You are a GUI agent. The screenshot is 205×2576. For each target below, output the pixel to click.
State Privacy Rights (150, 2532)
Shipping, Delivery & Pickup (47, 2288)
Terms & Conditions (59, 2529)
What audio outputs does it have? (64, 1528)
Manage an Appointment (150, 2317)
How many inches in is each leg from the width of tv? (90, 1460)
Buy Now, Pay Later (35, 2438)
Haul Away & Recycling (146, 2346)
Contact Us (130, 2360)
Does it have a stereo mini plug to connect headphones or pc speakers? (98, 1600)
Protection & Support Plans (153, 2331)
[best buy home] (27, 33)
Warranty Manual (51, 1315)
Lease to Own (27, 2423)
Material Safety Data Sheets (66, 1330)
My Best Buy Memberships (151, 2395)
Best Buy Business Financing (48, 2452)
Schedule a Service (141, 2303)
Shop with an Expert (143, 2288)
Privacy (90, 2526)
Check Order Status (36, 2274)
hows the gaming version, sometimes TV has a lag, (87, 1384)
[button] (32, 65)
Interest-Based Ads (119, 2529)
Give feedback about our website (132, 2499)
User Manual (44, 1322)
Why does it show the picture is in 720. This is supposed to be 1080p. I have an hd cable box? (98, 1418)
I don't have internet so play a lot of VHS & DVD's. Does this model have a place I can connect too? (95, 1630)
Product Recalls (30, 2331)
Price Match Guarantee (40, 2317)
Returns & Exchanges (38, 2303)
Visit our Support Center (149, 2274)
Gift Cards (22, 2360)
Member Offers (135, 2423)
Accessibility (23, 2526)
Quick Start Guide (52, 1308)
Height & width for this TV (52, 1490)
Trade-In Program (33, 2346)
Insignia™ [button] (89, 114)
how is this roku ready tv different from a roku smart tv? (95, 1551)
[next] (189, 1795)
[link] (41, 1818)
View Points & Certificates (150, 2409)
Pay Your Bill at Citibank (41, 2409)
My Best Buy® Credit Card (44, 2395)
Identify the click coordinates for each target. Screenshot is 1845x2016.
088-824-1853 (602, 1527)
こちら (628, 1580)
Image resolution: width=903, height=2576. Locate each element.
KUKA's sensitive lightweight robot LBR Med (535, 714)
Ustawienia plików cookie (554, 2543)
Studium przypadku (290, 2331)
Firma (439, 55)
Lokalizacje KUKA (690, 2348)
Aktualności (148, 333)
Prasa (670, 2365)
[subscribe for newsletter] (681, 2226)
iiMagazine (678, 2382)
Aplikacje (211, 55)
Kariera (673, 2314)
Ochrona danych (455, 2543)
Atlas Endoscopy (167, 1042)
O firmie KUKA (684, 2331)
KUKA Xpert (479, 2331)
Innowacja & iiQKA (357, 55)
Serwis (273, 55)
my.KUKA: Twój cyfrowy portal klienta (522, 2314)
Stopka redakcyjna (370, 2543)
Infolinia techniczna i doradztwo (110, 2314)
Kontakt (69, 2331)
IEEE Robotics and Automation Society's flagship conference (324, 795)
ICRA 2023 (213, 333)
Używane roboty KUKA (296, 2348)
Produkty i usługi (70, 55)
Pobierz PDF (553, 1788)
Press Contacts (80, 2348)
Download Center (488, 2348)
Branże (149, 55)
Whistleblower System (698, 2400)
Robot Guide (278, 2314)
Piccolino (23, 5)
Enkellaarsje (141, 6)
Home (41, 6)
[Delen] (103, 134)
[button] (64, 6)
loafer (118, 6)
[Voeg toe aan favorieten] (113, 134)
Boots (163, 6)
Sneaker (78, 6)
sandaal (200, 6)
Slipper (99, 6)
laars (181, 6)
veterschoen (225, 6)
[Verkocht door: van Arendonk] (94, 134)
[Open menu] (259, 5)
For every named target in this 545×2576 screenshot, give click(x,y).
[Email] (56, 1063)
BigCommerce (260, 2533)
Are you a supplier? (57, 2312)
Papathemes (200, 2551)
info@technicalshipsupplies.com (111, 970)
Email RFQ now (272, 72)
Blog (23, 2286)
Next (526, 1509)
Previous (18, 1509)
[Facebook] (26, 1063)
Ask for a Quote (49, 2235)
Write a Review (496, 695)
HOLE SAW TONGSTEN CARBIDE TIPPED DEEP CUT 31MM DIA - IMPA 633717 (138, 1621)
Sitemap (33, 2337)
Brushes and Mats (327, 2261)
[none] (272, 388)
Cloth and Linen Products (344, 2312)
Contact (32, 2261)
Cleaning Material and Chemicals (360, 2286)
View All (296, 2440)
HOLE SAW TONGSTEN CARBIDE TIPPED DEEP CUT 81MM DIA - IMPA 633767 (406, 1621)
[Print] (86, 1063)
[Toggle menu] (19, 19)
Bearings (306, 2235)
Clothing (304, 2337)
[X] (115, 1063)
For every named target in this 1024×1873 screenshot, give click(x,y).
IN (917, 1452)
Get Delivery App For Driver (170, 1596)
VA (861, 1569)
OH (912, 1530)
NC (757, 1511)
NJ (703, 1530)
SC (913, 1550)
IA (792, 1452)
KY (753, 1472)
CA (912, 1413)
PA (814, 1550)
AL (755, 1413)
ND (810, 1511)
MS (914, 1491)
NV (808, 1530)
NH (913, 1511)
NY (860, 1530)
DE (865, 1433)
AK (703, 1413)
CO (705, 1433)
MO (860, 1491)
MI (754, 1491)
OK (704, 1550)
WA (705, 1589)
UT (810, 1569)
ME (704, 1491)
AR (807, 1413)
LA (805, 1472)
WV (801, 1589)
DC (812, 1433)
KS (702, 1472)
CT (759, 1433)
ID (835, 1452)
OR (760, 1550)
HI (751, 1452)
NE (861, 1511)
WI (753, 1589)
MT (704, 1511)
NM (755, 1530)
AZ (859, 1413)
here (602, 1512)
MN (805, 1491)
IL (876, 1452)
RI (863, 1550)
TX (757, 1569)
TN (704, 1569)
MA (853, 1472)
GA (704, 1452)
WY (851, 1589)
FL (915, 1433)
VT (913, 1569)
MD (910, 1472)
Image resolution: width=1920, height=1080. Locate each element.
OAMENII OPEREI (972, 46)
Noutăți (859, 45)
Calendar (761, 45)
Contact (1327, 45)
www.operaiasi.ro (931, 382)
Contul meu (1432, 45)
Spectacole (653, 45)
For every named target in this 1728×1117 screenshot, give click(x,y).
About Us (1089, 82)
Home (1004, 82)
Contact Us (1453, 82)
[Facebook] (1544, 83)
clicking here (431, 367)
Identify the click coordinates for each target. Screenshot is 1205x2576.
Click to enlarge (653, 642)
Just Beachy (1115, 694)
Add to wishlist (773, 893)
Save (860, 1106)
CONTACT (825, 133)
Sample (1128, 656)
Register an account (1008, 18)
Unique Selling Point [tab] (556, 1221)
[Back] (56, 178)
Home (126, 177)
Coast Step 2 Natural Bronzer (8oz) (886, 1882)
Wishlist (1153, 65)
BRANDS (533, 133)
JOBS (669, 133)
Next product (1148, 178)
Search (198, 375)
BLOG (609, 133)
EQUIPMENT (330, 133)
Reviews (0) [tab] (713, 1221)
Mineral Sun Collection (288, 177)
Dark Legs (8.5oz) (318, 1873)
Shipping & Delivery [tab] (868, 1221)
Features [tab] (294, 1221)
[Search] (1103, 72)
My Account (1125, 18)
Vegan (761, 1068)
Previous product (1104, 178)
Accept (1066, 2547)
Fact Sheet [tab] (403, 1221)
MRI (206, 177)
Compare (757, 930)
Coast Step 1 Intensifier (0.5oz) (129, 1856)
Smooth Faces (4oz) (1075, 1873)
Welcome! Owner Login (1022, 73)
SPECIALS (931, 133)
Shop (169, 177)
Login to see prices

==========

§ **TASK DESCRIPTION**: All that belongs in the answer is the run of lines above from the line containing "HOLE SAW TONGSTEN CARBIDE TIPPED DEEP CUT 31MM" through the line containing "FL (915, 1433)", exactly as written.

§ **RESPONSE**:
HOLE SAW TONGSTEN CARBIDE TIPPED DEEP CUT 31MM DIA - IMPA 633717 (138, 1621)
Sitemap (33, 2337)
Brushes and Mats (327, 2261)
[none] (272, 388)
Cloth and Linen Products (344, 2312)
Contact (32, 2261)
Cleaning Material and Chemicals (360, 2286)
View All (296, 2440)
HOLE SAW TONGSTEN CARBIDE TIPPED DEEP CUT 81MM DIA - IMPA 633767 (406, 1621)
[Print] (86, 1063)
[Toggle menu] (19, 19)
Bearings (306, 2235)
Clothing (304, 2337)
[X] (115, 1063)
For every named target in this 1024×1873 screenshot, give click(x,y).
IN (917, 1452)
Get Delivery App For Driver (170, 1596)
VA (861, 1569)
OH (912, 1530)
NC (757, 1511)
NJ (703, 1530)
SC (913, 1550)
IA (792, 1452)
KY (753, 1472)
CA (912, 1413)
PA (814, 1550)
AL (755, 1413)
ND (810, 1511)
MS (914, 1491)
NV (808, 1530)
NH (913, 1511)
NY (860, 1530)
DE (865, 1433)
AK (703, 1413)
CO (705, 1433)
MO (860, 1491)
MI (754, 1491)
OK (704, 1550)
WA (705, 1589)
UT (810, 1569)
ME (704, 1491)
AR (807, 1413)
LA (805, 1472)
WV (801, 1589)
DC (812, 1433)
KS (702, 1472)
CT (759, 1433)
ID (835, 1452)
OR (760, 1550)
HI (751, 1452)
NE (861, 1511)
WI (753, 1589)
MT (704, 1511)
NM (755, 1530)
AZ (859, 1413)
here (602, 1512)
MN (805, 1491)
IL (876, 1452)
RI (863, 1550)
TX (757, 1569)
TN (704, 1569)
MA (853, 1472)
GA (704, 1452)
WY (851, 1589)
FL (915, 1433)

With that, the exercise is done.